TASK PROMPT »
Reproduce every one of the records below word for word, without changing any character.

DATASET CONTENT »
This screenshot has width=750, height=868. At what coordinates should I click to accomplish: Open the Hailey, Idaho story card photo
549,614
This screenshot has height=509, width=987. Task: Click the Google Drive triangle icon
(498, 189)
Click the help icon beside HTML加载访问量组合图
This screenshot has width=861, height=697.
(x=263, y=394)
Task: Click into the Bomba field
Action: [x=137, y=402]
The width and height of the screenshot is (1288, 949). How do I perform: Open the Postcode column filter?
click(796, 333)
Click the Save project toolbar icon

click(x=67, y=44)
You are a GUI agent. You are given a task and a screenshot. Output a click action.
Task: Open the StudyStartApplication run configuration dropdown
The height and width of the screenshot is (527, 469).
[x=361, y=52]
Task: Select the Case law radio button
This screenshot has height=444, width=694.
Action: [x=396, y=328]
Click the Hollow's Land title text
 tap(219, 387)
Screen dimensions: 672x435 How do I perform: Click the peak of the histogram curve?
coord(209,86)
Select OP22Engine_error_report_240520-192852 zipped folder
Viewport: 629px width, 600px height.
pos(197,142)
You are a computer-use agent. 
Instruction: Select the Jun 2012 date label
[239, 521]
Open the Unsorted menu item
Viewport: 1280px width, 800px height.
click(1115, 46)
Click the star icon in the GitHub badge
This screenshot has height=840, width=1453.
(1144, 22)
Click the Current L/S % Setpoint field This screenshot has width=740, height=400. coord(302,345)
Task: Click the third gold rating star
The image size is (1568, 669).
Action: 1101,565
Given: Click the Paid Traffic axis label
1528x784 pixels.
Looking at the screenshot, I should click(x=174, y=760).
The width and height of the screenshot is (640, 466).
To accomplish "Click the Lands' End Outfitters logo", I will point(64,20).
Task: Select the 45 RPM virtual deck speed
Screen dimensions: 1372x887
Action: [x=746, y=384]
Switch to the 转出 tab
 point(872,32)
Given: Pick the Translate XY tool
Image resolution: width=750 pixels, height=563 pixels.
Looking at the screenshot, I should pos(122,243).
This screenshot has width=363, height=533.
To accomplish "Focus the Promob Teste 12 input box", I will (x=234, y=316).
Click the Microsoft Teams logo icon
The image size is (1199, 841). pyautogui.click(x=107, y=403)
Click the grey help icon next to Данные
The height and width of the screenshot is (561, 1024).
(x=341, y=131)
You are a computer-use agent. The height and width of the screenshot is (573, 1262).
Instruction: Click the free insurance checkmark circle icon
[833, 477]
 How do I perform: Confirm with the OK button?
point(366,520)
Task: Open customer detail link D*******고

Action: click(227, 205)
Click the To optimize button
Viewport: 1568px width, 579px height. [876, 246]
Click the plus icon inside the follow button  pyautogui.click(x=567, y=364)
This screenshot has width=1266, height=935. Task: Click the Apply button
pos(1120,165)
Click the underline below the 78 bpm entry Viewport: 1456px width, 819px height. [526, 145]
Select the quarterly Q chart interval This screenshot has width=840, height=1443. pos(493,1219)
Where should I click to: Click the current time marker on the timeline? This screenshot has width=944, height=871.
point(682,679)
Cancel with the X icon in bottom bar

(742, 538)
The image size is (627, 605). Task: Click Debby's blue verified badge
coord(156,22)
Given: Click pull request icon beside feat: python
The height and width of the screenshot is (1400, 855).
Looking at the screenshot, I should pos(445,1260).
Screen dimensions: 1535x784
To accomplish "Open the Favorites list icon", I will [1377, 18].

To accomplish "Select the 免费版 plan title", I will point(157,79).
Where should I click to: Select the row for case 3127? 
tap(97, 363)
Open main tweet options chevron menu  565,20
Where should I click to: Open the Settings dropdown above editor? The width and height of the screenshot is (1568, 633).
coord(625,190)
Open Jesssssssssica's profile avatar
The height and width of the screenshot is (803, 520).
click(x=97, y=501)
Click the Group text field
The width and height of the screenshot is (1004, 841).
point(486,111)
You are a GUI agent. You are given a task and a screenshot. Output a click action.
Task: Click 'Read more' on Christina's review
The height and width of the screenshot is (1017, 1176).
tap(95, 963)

OUTPUT BELOW »
This screenshot has width=750, height=868. At what coordinates should I click to accomplish: Open the Hailey, Idaho story card photo
549,614
This screenshot has height=509, width=987. Task: Click the Google Drive triangle icon
(498, 189)
Click the help icon beside HTML加载访问量组合图
This screenshot has width=861, height=697.
(x=263, y=394)
Task: Click into the Bomba field
Action: [x=137, y=402]
The width and height of the screenshot is (1288, 949). How do I perform: Open the Postcode column filter?
click(796, 333)
Click the Save project toolbar icon

click(x=67, y=44)
You are a GUI agent. You are given a task and a screenshot. Output a click action.
Task: Open the StudyStartApplication run configuration dropdown
The height and width of the screenshot is (527, 469).
[x=361, y=52]
Task: Select the Case law radio button
This screenshot has height=444, width=694.
Action: [x=396, y=328]
Click the Hollow's Land title text
 tap(219, 387)
Screen dimensions: 672x435 How do I perform: Click the peak of the histogram curve?
coord(209,86)
Select OP22Engine_error_report_240520-192852 zipped folder
Viewport: 629px width, 600px height.
pos(197,142)
You are a computer-use agent. 
Instruction: Select the Jun 2012 date label
[239, 521]
Open the Unsorted menu item
Viewport: 1280px width, 800px height.
click(1115, 46)
Click the star icon in the GitHub badge
This screenshot has height=840, width=1453.
(1144, 22)
Click the Current L/S % Setpoint field This screenshot has width=740, height=400. coord(302,345)
Task: Click the third gold rating star
The image size is (1568, 669).
Action: 1101,565
Given: Click the Paid Traffic axis label
1528x784 pixels.
Looking at the screenshot, I should click(x=174, y=760).
The width and height of the screenshot is (640, 466).
To accomplish "Click the Lands' End Outfitters logo", I will point(64,20).
Task: Select the 45 RPM virtual deck speed
Screen dimensions: 1372x887
Action: [x=746, y=384]
Switch to the 转出 tab
 point(872,32)
Given: Pick the Translate XY tool
Image resolution: width=750 pixels, height=563 pixels.
Looking at the screenshot, I should pos(122,243).
This screenshot has width=363, height=533.
To accomplish "Focus the Promob Teste 12 input box", I will (x=234, y=316).
Click the Microsoft Teams logo icon
The image size is (1199, 841). pyautogui.click(x=107, y=403)
Click the grey help icon next to Данные
The height and width of the screenshot is (561, 1024).
(x=341, y=131)
You are a computer-use agent. The height and width of the screenshot is (573, 1262).
Instruction: Click the free insurance checkmark circle icon
[833, 477]
 How do I perform: Confirm with the OK button?
point(366,520)
Task: Open customer detail link D*******고

Action: click(227, 205)
Click the To optimize button
Viewport: 1568px width, 579px height. [876, 246]
Click the plus icon inside the follow button  pyautogui.click(x=567, y=364)
This screenshot has width=1266, height=935. Task: Click the Apply button
pos(1120,165)
Click the underline below the 78 bpm entry Viewport: 1456px width, 819px height. [526, 145]
Select the quarterly Q chart interval This screenshot has width=840, height=1443. pos(493,1219)
Where should I click to: Click the current time marker on the timeline? This screenshot has width=944, height=871.
point(682,679)
Cancel with the X icon in bottom bar

(742, 538)
The image size is (627, 605). Task: Click Debby's blue verified badge
coord(156,22)
Given: Click pull request icon beside feat: python
The height and width of the screenshot is (1400, 855).
Looking at the screenshot, I should pos(445,1260).
Screen dimensions: 1535x784
To accomplish "Open the Favorites list icon", I will [1377, 18].

To accomplish "Select the 免费版 plan title", I will point(157,79).
Where should I click to: Select the row for case 3127? 
tap(97, 363)
Open main tweet options chevron menu  565,20
Where should I click to: Open the Settings dropdown above editor? The width and height of the screenshot is (1568, 633).
coord(625,190)
Open Jesssssssssica's profile avatar
The height and width of the screenshot is (803, 520).
click(x=97, y=501)
Click the Group text field
The width and height of the screenshot is (1004, 841).
point(486,111)
You are a GUI agent. You are given a task and a screenshot. Output a click action.
Task: Click 'Read more' on Christina's review
The height and width of the screenshot is (1017, 1176).
tap(95, 963)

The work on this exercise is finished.